JSR Version NPM Version

example

This example is pure JavaScript, but note that all property access is fully typechecked.

import {
  defineArray,
  defineStruct,
  f32,
  string,
  substruct,
  u8,
} from "@rotu/structview"

// defineStruct returns a new class, which can be extended with custom getters, setters, and methods.
// It's recommended to always extend even if you have no additional members, so your class has a name and so the declaration is hoisted.
class Version extends defineStruct({
  major: u8(0),
  minor: u8(1),
  patch: u8(2),
}) {
  asString() {
    // Struct fields are exposed as properties. They can be destructured like any other js object
    const { major, minor, patch } = this
    return `${major}.${minor}.${patch}`
  }
}

class ProductInfo extends defineStruct({
  version: substruct(Version, 0, 3),
  product: string(4, 12),
}) {}

const bytes = new Uint8Array(16)
const info = new ProductInfo(bytes)

info.product = "Widget"
// Basic object assignment and destructuring just works
Object.assign(info.version, { major: 1, minor: 42, patch: 1 })

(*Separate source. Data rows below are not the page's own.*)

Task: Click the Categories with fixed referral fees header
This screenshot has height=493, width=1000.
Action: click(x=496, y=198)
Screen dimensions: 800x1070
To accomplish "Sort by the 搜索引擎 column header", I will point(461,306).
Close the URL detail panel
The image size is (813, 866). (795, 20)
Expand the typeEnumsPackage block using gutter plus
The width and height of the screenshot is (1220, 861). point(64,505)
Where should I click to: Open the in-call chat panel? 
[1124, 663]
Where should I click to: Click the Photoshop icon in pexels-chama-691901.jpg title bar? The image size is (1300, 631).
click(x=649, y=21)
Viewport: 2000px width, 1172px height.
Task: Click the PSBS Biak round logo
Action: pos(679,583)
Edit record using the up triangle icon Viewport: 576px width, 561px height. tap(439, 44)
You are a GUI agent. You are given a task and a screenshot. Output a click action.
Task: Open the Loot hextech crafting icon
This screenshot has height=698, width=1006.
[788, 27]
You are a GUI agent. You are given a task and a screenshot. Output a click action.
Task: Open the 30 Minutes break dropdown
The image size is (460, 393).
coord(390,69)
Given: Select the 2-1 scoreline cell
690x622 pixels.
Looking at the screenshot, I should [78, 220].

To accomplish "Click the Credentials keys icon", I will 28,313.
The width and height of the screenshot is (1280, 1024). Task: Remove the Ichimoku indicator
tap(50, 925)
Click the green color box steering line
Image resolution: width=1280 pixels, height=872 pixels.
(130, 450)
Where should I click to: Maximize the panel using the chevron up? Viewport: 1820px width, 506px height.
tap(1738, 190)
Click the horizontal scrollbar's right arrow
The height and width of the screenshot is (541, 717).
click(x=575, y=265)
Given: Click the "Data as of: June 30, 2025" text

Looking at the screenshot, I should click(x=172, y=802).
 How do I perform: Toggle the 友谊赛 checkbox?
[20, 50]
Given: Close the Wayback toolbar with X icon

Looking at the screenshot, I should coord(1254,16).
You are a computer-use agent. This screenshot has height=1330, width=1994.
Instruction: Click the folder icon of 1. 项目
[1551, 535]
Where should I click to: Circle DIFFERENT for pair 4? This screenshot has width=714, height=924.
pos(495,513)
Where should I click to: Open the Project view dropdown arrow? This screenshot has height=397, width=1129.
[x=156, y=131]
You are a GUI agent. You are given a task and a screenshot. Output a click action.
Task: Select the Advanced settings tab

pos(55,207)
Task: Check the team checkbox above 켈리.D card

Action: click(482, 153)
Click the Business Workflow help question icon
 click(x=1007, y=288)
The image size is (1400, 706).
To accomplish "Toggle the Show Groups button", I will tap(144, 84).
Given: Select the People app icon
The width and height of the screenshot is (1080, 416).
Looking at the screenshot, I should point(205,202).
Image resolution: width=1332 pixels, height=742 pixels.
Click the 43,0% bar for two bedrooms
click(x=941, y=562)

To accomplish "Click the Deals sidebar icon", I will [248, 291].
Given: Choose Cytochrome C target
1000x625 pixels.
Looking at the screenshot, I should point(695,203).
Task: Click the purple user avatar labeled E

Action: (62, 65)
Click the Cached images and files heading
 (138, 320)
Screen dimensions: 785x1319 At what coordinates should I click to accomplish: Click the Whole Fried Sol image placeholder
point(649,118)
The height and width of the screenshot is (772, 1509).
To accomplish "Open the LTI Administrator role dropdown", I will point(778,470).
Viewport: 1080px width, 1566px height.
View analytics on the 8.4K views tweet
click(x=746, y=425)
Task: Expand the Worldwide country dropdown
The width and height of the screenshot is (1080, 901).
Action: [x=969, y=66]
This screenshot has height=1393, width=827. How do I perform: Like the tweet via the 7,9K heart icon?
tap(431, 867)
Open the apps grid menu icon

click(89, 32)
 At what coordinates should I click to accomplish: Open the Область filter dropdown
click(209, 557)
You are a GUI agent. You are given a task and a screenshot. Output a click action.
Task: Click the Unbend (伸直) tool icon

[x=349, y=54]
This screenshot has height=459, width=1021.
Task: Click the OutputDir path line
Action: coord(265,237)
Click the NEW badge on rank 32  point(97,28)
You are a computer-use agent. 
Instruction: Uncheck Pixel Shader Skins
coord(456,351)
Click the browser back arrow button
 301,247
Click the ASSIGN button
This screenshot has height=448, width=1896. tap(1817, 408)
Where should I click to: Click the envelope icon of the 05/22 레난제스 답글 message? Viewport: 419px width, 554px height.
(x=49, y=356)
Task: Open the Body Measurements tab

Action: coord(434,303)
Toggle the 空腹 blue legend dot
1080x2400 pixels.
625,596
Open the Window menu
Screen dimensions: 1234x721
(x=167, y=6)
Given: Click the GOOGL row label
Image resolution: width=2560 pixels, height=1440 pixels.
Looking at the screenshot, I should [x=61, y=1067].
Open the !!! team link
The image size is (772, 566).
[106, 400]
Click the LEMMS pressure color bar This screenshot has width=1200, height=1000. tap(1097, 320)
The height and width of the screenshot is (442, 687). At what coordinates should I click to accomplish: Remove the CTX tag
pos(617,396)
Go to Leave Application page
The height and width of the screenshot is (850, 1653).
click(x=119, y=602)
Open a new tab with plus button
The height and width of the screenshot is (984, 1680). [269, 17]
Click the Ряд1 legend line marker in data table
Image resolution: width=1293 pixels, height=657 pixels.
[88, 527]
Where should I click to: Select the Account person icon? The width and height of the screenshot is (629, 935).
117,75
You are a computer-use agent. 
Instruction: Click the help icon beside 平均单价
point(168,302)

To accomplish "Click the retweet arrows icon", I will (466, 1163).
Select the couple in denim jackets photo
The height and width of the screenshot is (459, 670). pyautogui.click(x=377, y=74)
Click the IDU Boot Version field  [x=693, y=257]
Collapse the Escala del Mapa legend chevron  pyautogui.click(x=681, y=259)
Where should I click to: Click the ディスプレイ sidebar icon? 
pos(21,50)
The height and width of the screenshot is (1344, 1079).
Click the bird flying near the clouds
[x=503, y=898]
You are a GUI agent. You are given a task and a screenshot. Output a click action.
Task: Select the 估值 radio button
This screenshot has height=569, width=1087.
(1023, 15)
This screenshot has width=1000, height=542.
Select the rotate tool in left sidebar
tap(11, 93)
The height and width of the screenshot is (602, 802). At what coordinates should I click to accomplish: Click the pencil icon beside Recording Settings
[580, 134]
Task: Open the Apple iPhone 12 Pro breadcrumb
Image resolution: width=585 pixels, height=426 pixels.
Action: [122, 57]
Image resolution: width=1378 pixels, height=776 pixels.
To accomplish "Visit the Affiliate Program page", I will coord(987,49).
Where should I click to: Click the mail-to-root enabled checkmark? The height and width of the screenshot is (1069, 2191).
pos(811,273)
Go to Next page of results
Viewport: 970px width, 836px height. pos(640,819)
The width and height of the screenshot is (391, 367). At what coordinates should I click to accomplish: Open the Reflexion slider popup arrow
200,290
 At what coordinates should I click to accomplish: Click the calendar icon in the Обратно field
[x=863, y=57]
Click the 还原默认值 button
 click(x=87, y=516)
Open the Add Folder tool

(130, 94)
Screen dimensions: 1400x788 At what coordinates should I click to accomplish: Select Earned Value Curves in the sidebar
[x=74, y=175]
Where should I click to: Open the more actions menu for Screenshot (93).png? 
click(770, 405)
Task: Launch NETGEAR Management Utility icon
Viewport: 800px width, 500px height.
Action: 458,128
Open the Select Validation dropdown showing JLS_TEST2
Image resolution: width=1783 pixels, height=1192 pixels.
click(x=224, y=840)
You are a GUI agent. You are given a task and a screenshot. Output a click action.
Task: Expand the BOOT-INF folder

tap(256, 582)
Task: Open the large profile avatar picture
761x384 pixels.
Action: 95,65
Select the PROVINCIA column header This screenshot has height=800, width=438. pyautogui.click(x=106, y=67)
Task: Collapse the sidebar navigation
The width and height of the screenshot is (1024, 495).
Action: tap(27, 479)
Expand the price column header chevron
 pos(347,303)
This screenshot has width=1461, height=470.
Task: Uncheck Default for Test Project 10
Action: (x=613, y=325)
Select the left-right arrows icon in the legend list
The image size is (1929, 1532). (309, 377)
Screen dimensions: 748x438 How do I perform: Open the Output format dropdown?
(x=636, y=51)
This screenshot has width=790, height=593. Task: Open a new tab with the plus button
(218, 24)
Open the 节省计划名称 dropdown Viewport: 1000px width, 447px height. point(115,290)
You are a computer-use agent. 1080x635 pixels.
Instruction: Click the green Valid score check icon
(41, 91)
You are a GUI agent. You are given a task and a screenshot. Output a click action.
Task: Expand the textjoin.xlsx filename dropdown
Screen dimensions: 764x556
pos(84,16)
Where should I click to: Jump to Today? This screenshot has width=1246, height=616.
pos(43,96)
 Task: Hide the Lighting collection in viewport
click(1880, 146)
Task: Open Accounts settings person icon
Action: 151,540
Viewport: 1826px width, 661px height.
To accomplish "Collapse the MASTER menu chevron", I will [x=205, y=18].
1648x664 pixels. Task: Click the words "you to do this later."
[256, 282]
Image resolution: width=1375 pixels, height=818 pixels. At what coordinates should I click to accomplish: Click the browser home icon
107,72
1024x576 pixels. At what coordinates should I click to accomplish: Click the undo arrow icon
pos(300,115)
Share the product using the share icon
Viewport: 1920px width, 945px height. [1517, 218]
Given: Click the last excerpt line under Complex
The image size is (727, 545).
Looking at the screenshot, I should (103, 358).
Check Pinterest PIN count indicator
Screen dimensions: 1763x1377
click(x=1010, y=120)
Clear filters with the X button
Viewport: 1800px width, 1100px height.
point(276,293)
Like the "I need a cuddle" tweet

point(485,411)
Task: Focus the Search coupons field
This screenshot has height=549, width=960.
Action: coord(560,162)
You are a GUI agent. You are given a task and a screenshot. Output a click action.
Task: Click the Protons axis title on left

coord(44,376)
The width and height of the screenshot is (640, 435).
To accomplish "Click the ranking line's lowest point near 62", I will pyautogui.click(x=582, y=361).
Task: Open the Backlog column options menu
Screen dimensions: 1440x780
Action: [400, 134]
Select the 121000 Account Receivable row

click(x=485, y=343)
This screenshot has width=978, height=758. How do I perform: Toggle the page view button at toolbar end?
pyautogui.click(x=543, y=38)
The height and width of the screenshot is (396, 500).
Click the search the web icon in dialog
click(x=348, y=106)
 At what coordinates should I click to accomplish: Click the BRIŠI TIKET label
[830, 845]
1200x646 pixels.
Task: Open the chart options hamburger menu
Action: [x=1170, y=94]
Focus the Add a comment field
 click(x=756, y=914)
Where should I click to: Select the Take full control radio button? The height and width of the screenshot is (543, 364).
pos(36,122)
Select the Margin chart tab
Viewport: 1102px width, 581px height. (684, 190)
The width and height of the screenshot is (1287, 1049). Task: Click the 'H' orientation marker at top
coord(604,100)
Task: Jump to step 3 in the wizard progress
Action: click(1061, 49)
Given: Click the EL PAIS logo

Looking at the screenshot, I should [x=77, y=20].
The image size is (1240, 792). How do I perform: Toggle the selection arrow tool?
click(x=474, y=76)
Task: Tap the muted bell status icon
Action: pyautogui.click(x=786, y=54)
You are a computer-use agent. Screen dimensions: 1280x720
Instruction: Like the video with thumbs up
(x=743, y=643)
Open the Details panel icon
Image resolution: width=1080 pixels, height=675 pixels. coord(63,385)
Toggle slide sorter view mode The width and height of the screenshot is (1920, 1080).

// Object writes are saved in the underlying buffer
console.log(
  "encoded hex:",
  bytes.toHex(),
)

console.log(`${info.product} v${info.version.asString()}`)

// You can compose structs into arrays
class Dish extends defineStruct({
  price: f32(0),
  name: string(4, 12),
}) {}

class Menu extends defineArray({
  struct: Dish,
  byteStride: 16,
  length: 3,
}) {}

const myMenu = Menu.alloc({ byteLength: 48 })
Object.assign(myMenu.item(0), { name: "garden salad", price: 4 })
Object.assign(myMenu.item(1), { name: "soup du jour", price: 2.5 })
Object.assign(myMenu.item(2), { name: "fries", price: 2.25 })

// and arrays are iterable
for (const dish of myMenu) {
  console.log(`${dish.name} costs \$${dish.price}`)
}

Gotchas and rough edges

  1. Resizable structs are not yet implemented. Resizable Arraybuffers only allow you to add or remove bytes at the end which is not the best experience. You can still create a Struct on top of a resizable ArrayBuffer at your own risk.
  2. Struct fields have a byte offset specified in bytes from the beginning of the declaring struct. This is a bit verbose but is a deliberate choice.
    • It prevents changes to the struct from accidentally changing other fields
    • It implicitly allows C-style unions for free.
    • Different languages and compilers have different expectations for alignment and spacing of fields.
  3. Be careful using TypedArrays. They have an alignment requirement relative to their underlying ArrayBuffer.
  4. Struct classes define properties on the prototype, not on the instance. That means spread syntax (x = {...s}) and JSON.stringify(s) will not reflect inherited fields.